1) Who’s the incumbent? The answer, for those who drew a complete blank, is Susan Castillo, a former state senator who’s completing her second term.


2) Who’s the challenger? The answer is Ron Maurer, a state representative from Grants Pass.

3) When’s the last time Castillo, now in office almost eight years, visited Northeast Oregon? Can’t remember, neither can we.

3) Finally, the truly tough question: Name one — just one — instance over the past eight years in which Castillo has used the bully pulpit provided by her office. Can’t name one, can you?

The fourth question isn’t as arbitrary as it might seem. The only conceivable reason to elect a superintendent of public instruction is to provide a platform for advocacy that might irritate the person who’d otherwise appoint her. Take away the pulpit, and the superintendent of public instruction is largely an elected bureaucrat.

Castillo does have priorities, of course. She supports early education programs, for instance, and greater spending on public schools. But she’d like to stick around for another four years, she told The Bulletin, largely to see through some unfinished business — namely, the full implementation of tougher diploma requirements for high school students.

Re-electing a capable educational bureaucrat isn’t necessarily a terrible thing — unless, of course, you consider the lost opportunity for educational leadership. And, boy, does Oregon need leadership. Look no further than the scoring of the state’s Race to the Top application, which was rated one of the country’s worst. Among the Beaver State’s biggest problems, the reviewers indicated, is its regulatory and labor environment, which is about as conducive to educational innovation as the moon’s atmosphere is to human life.
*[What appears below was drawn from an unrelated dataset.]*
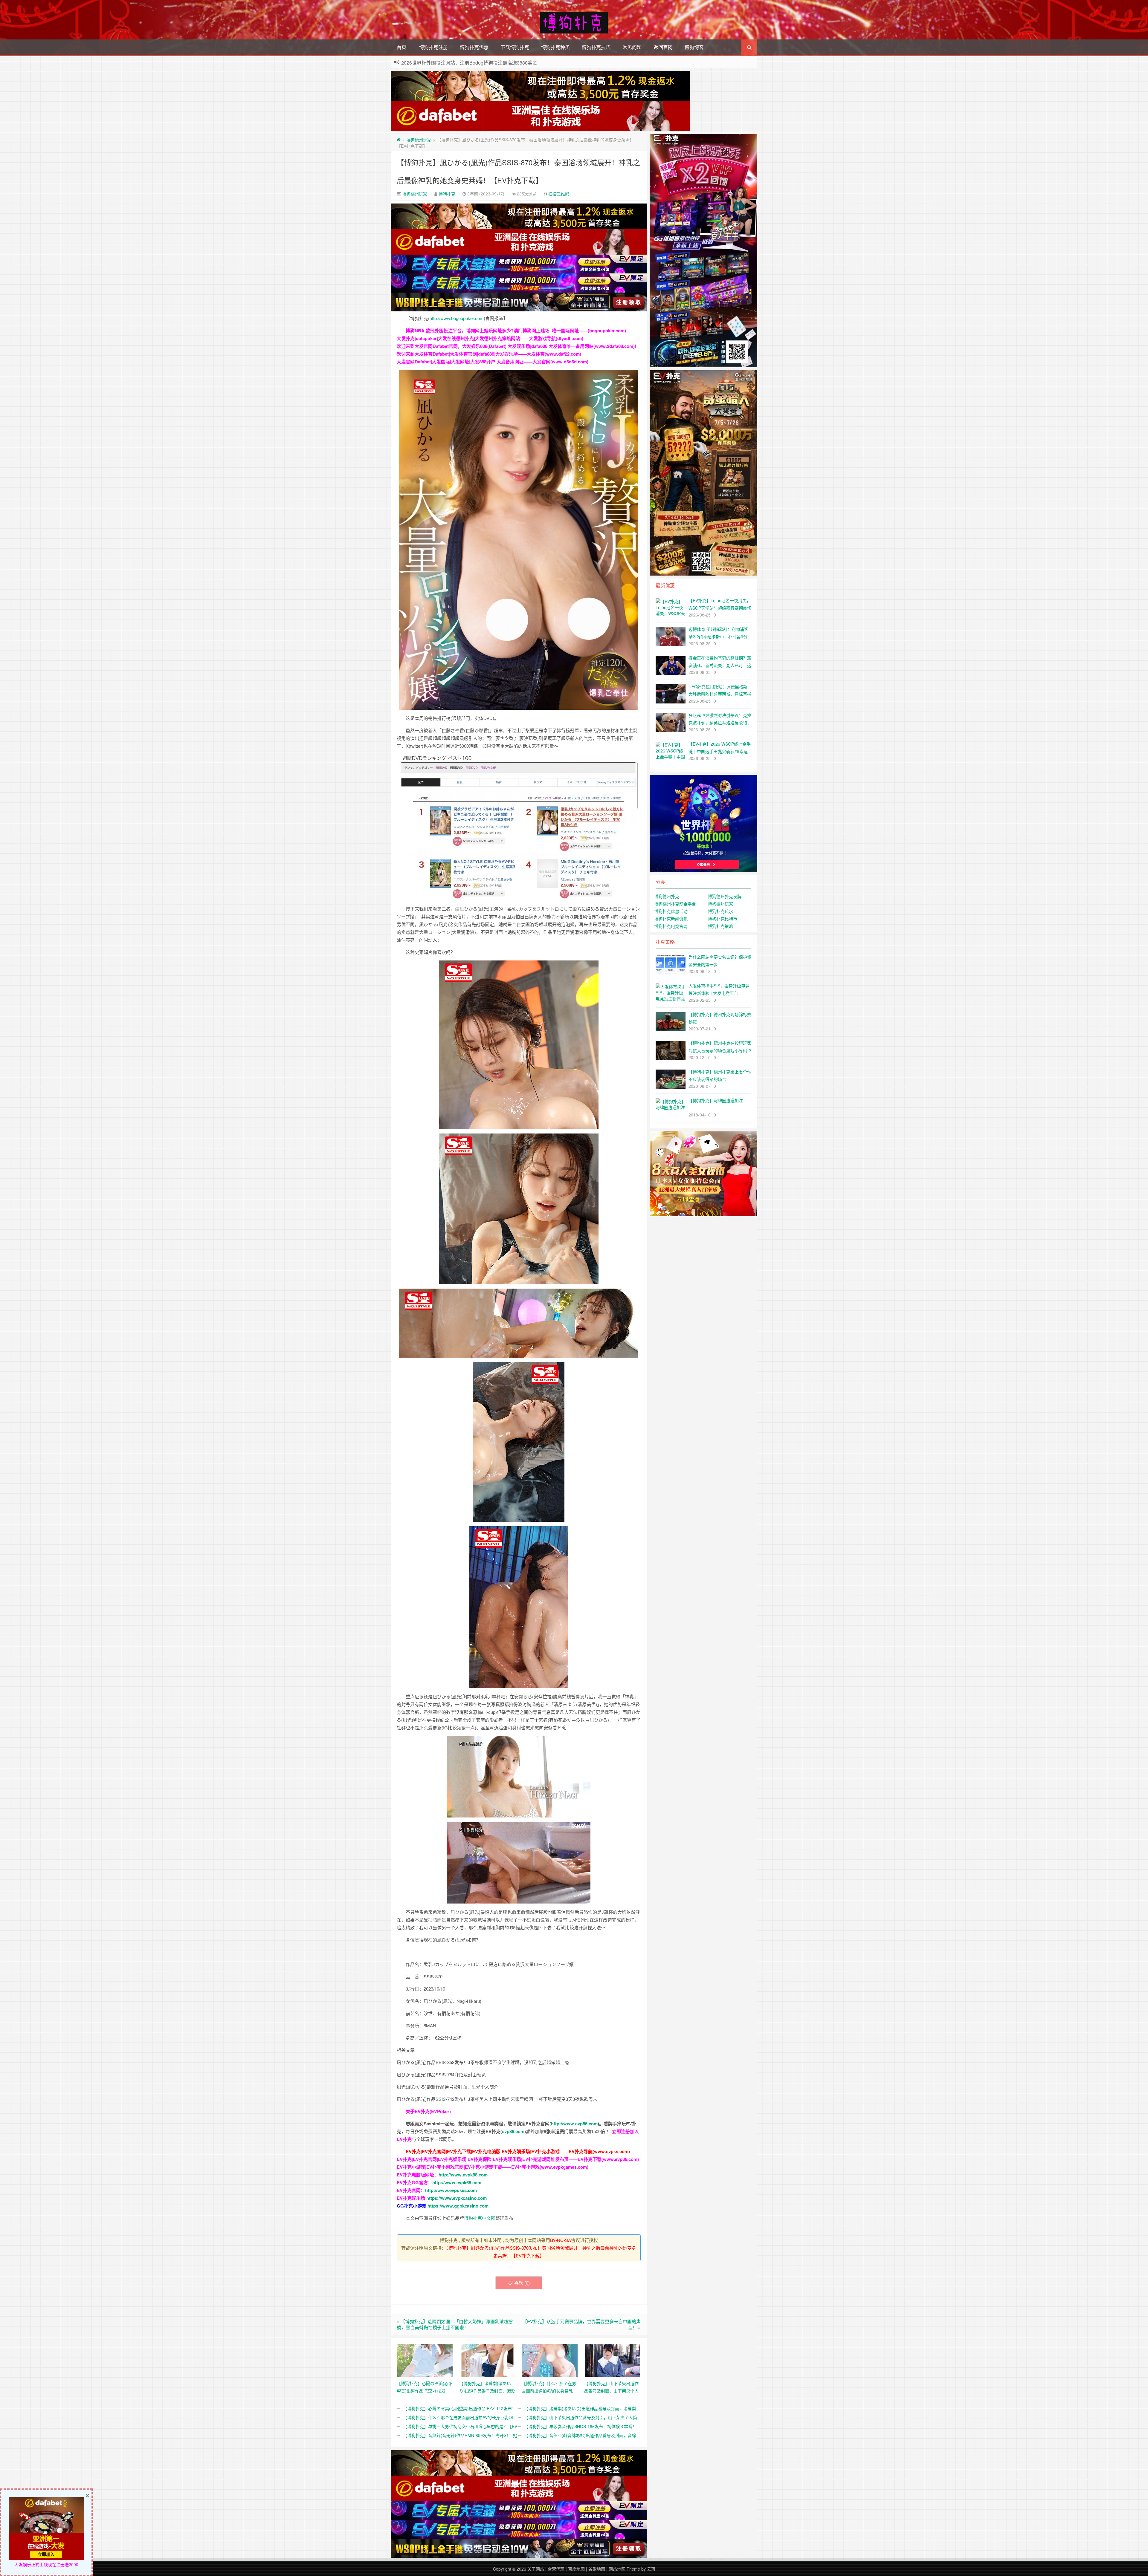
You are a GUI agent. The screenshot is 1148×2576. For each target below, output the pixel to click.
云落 (651, 2569)
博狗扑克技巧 (596, 47)
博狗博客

Maurer doesn’t strike us as much of a tub-thumper, but he does argue that the state’s education superintendent should make greater use of the office’s bully pulpit than Castillo has. Just as importantly, his views on education are a lot closer than Castillo’s to the Obama administration’s reform agenda. Maurer, for instance, believes that teachers should be judged, at least in part, by how much their students learn.

Oregon collects a great deal of data tracking the academic growth of each student, for which Castillo claims some credit. But when The Bulletin asked her whether that data should be used in any way to assess teachers, she dodged the question: “I think that these are the conversations we’re having in Oregon.” And when we pushed on the issue: “I think that I am still trying to figure out whether that’s going to be a useful tool for us.” Her non-answers speak volumes.

Maurer also thinks the state has placed too much emphasis on assessment testing — to the point it’s costing students classroom time.  And he said he believes the state superintendent should be a frequent visitor to schools all around the state. We agree.

If you’d be excited by a federal initiative called “Race to the Status Quo,” be sure and vote for Castillo. Electing Maurer won’t shake the foundations of Oregon’s reactionary education establishment. The office is, after all, a largely bureaucratic position that comes with a modest pulpit, for which reason it should be filled by appointment. But Maurer, a legislator with a doctorate in education, is certainly qualified for the nuts-and-bolts aspects of the job. And to the extent he uses the pulpit, he’s far more likely than Castillo to support the innovative policies that Oregon so badly needs.

It’s time for a change in the state superintendent’s office. Ron Maurer is well suited for the position. Vote Maurer in the May 18 primary election.